Just about every company involved in the cybersecurity industry is looking at artificial intelligence, (AI), as a means to win the war against cybercrime and address the human element which has been attributed to 70% of IT breaches. Many of the arguments are compelling, but is artificial intelligence the answer to cybercrime?
AI is in our future at some point whether we like it or not. According to renowned physicist, Stephen Hawking, true AI would be the biggest event in human history. Unfortunately, many have not fully understood the risks much less taken steps to sufficiently mitigate those risks. The advances in AI could potentially bring humanity phenomenal good; they could also spell disaster.
When I try to formulate an answer to the question: “Is Artificial Intelligence the answer to cybercrime?” my thought process keeps coming back the the fact that technology is a tool and not a solution. Tools such as technology, along with processes, are implemented and controlled by humans. While AI can help us, I could never agree that AI is the solution to our cybersecurity challenges.
According to Dell SecureWorks, 70% of IT breaches are attributed to the human element, and 90% of malware requires human action before it can infect its target. On the opposing side of the target are other humans acting as cyber criminals from either inside or outside the organization. AI should then, at least in theory, be able to apply machine learning and heuristic evaluation which would either prevent malware from being presented to humans in the first place to act upon, or instantly neutralize the threat once a human acted upon it.

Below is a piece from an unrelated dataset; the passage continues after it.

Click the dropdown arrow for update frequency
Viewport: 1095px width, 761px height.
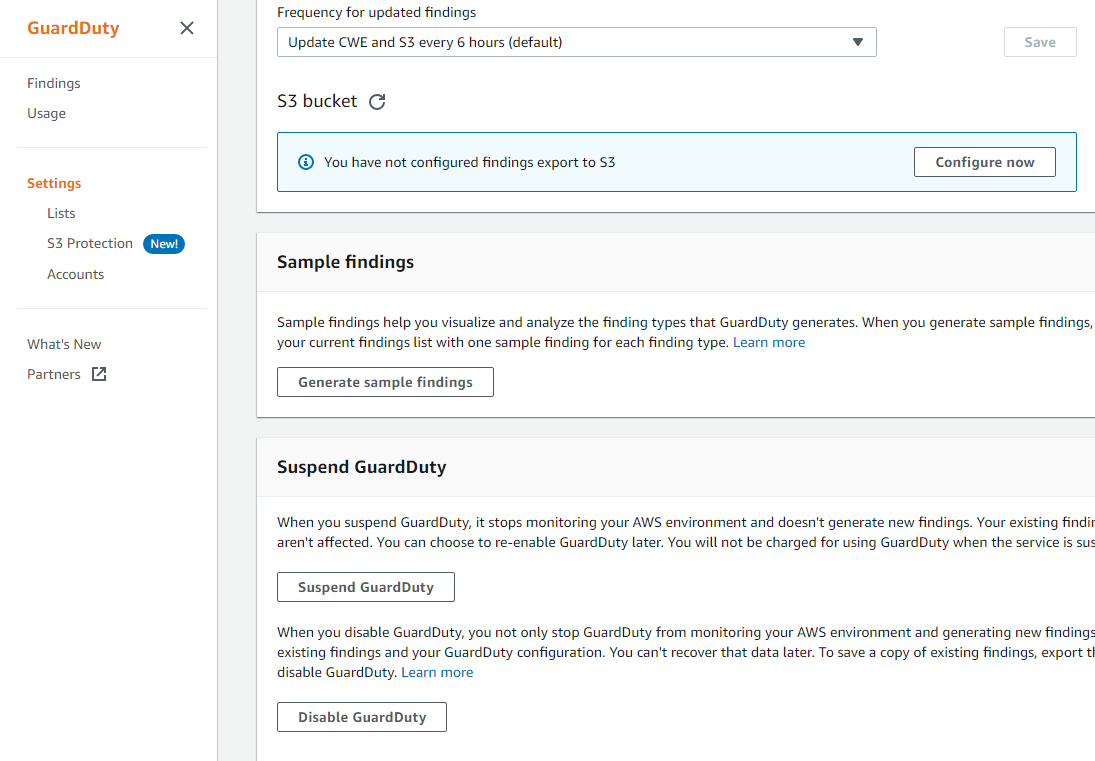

But can a machine be built, and can it learn, certain that the AI is free from all error? I don’t think so. This is because we can never be completely sure that the baseline, upon which the AI was built even going back decades to the original work in AI, can be completely error free. This is the same challenge we have always faced when deploying an intrusion detection system: while we can baseline an environment, we can never know with 100% certainty that the environment was not already breached and we did not yet know it.
For example, (and no offense intended to those who do not hold religious beliefs), it is commonly believed among many religious groups that we humans were created “in the image of God, or a higher power as one might understand “God.” Yet, we are far from perfect and if we are the creation of some higher intelligence or being, then despite the perceived perfection of that higher being, we were created flawed and with error. If we, as humans, are the “god,” or “creator,” of artificial intelligence, then is it possible we can build some of our flaws into our creation?
On a more scientific level, we can consider the Calculus. For all that we have been able to achieve using the Calculus, it is still not a mathematical absolute or perfection and can be argued to have a built in error. If, as in differential Calculus we measure the rate of change, elapsed time, while getting ever closer to zero, never truly equals zero, as that would be as meaningless as dividing zero by zero. Hence, we accept a very small element of error even though that error may not materially impact the outcome.
Hence, while I can agree that AI can be a useful tool in fighting cybercrime, it can never be accepted as error free.
Cybercrime is also a dynamic between humans and as long as humans exist, or at last until we evolve as a species to a higher level of consciousness. there will be those among us who seek to exploit others. This problem has existed as long as we have existed. Whether it is the intent to deceive, as demonstrated by most external actors, or the intent to do harm, as is often the case with insiders, the intelligent machine can still only react and would not be in control of human intent. There will still be humans with the intent of gaining advantage over other humans. The intelligent machine then can be no better than the professional poker player who is skilled at discerning human intent from facial expressions, gestures and intangibles.
Recent figures have stated the cost of cybercrime at over $400 billion globally. Cybercrime is big business, and an entire industry exists just to provide solutions to the cybercrime problem. As the industry feverishly works to develop AI solutions to protect us from cybercrime, we would be kidding ourselves thinking that organized crime is not investing just as heavily developing AI to take on the intelligent machines being developed to protect us. There is simply too much money at stake.
AI is a tool and we should of course explore and deploy AI where it makes sense. We should also exercise extreme caution and keep in mind that we just may end up with intelligent machines on both sides playing the same game we have played for years, with each side working to get one step ahead of the other. Then perhaps, getting back to Stephen Hawking and not fully understanding the risks, the machines may one day figure out that they don’t need us. Then what?